[Matthieu Decarli]
En fait, c’est très dur de parler de graphisme pour les réalisatrices ou les réalisateurs. C’est un peu comme pour la musique parfois. Ils ont pas forcément le vocabulaire, pas forcément les références. Le générique, c’est un corps un peu exogène. C’est pas le même registre, c’est pas les mêmes enjeux. Donc ils ne savent pas toujours en parler ou communiquer. Parfois, ils ont des envies un peu floues. Ce qui fait que nous, il faut qu’on propose beaucoup.
Et il n’y a qu’en voyant que les gens arrivent à dire ça j’aime, ça j’aime pas, ça c’est intéressant, ça c’est nul. C’est un peu ce que j’appelle la technique de l’entonnoir. C’est-à-dire que tu présentes beaucoup et puis tu fais le tri, tu fais le tri. Et puis à la fin, il ne reste qu’une. Parfois, le générique, on propose, on peut faire 4, 5 versions de trucs différents avant qu’on s’arrête sur une.
Mais par exemple, les typos pour les films, des trucs qui peuvent paraître très simples, tu peux passer beaucoup de temps parce que trouver la bonne typo, c’est très compliqué. Les trucs les plus durs, c’est quand tu n’as rien vu, tu as juste vu un scénario, tu n’as pas encore d’univers visuel, tu n’as pas encore vu le montage, tu n’as pas encore vu des choses un peu concrètes. Parceque nous, on a vraiment besoin, on doit s’insérer dans un espace qui est l’espace de l’histoire, du film et du tournage et du montage. Et plus tu as connaissance de cet espace-là, plus c’est simple pour nous d’en comprendre les enjeux dramatiques et narratifs.
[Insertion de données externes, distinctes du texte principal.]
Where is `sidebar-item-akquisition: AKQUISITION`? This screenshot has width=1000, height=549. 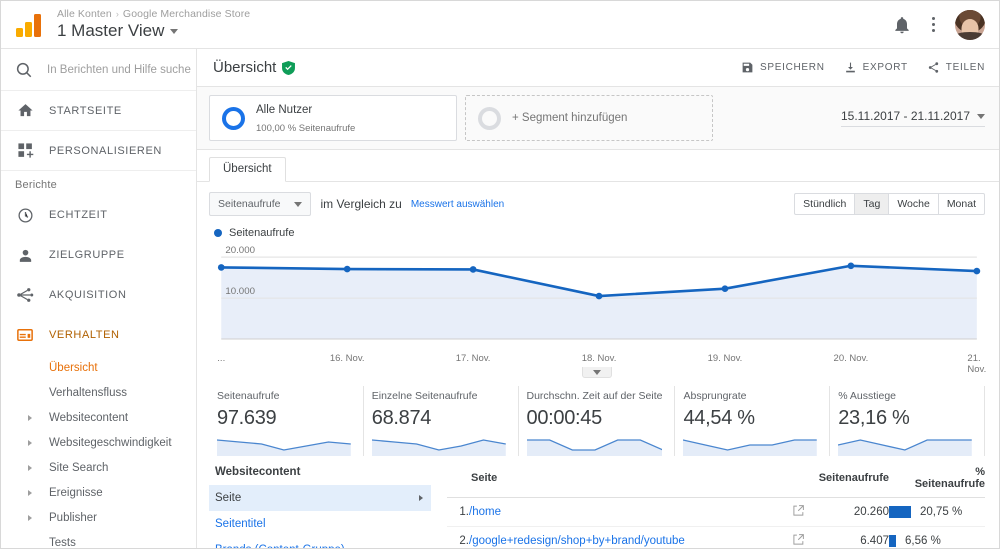
sidebar-item-akquisition: AKQUISITION is located at coordinates (98, 295).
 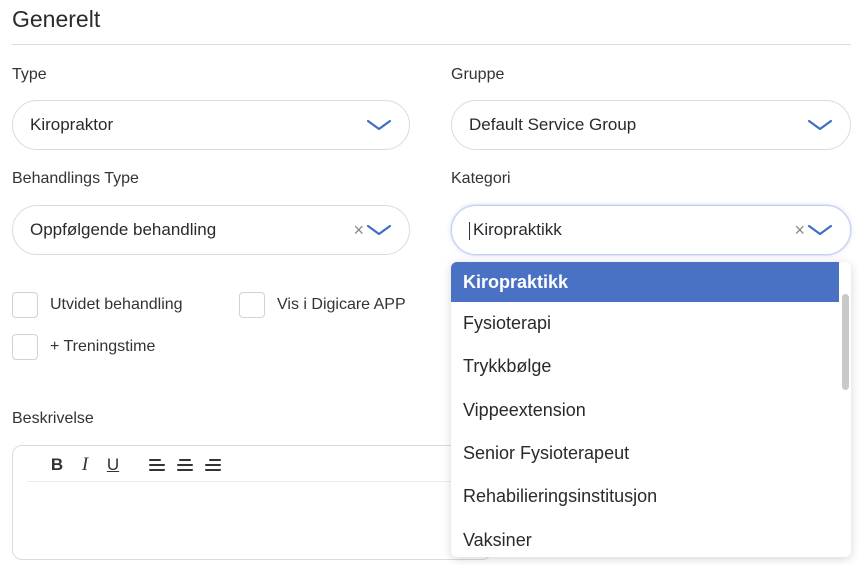 I want to click on italic-icon: I, so click(x=85, y=465).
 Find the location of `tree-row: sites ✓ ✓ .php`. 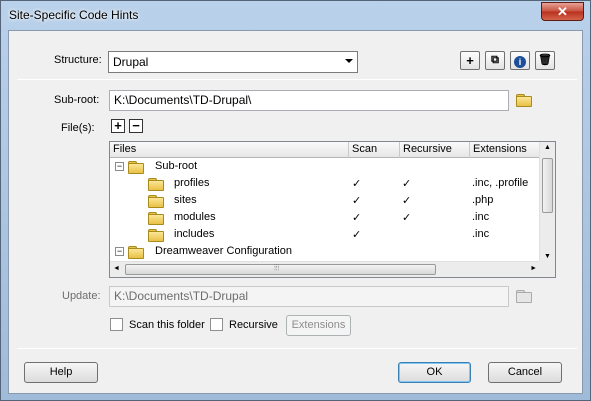

tree-row: sites ✓ ✓ .php is located at coordinates (326, 200).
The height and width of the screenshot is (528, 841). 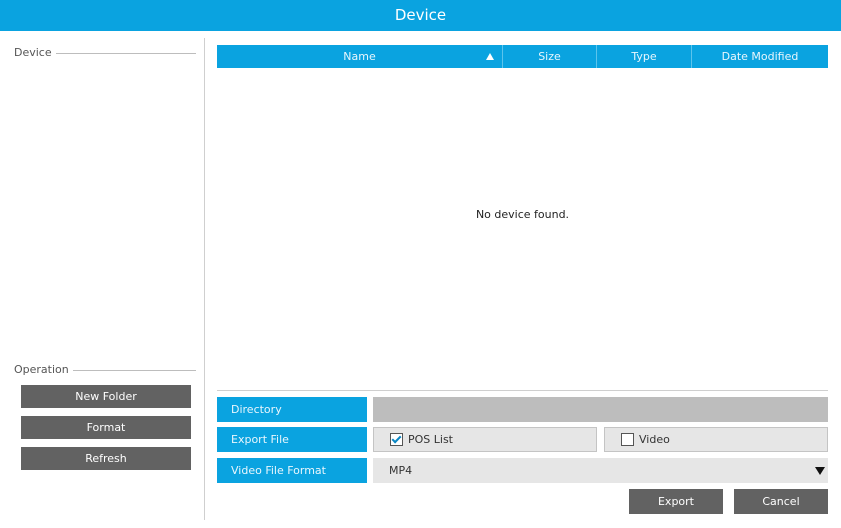 I want to click on export-file-label: Export File, so click(x=292, y=440).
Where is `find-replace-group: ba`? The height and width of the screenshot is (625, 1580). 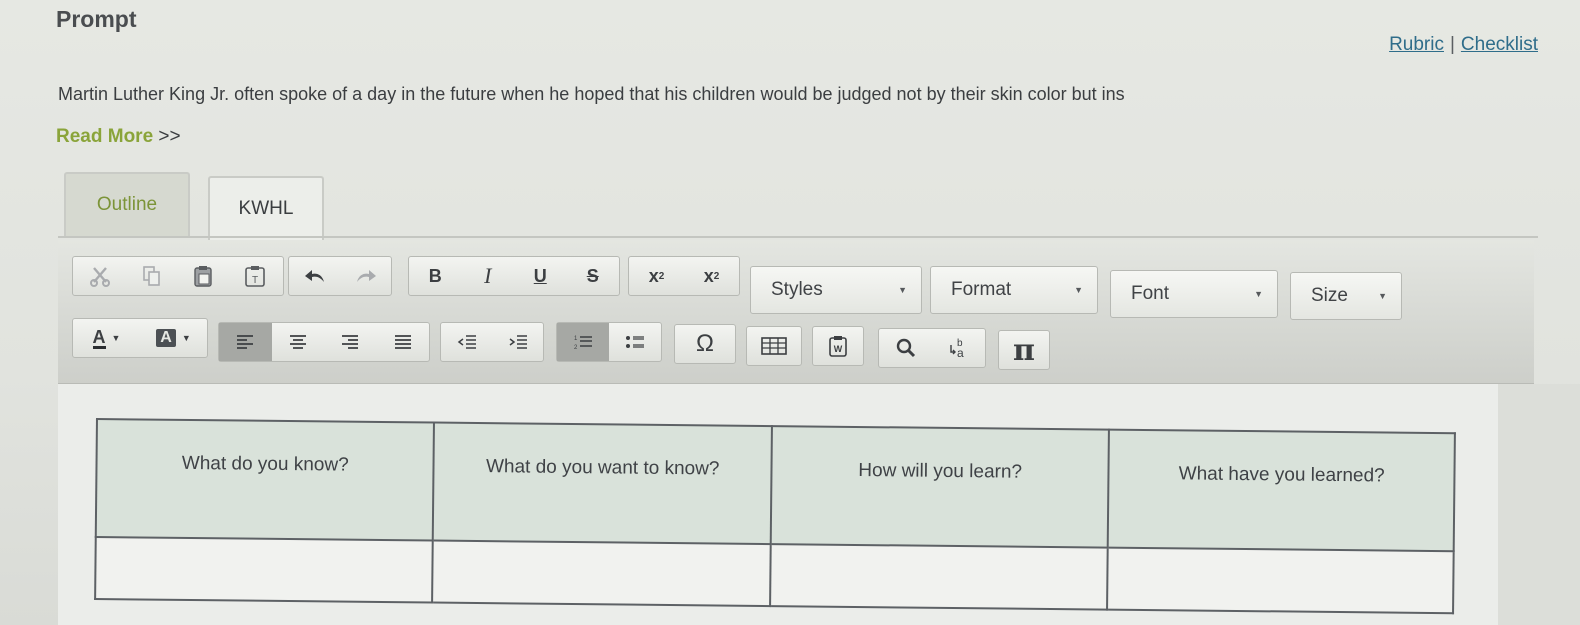
find-replace-group: ba is located at coordinates (932, 348).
Parce que par moment, vous aviez juste un brief et vous devez essayer de déduire l’univers pour le générique.
[Matthieu Decarli]
Oui, un brief et un scénario. Ce qui est déjà bien, mais en même temps, là, typiquement, on a un scénario, on n’a pas encore vu d’image et ce n’est pas si évident de se dire « est-ce que mon idée va coller de la séquence qui suit ? » Parce que le générique, ce n’est pas un résumé du film, ça vient à un instant T d’un film et il faut être dans le sentiment de cet instant là, de cette séquence. Si le film commence à le dire, tu ne vas pas faire un gros générique qui tabasse. Ou alors, ça racontera autre chose et le réel voudra que ça soit raconté. Mais en tout cas, il faut toujours avoir l’intelligence de savoir à quel moment et dans quelle ambiance doit être le spectateur à ce moment-là.
[Olivier Marquézy]
C’est une porte d’entrée, le générique de début. Donc, il faut entrer de la manière la plus adéquate qui soit dans le film. Sinon, c’est raté.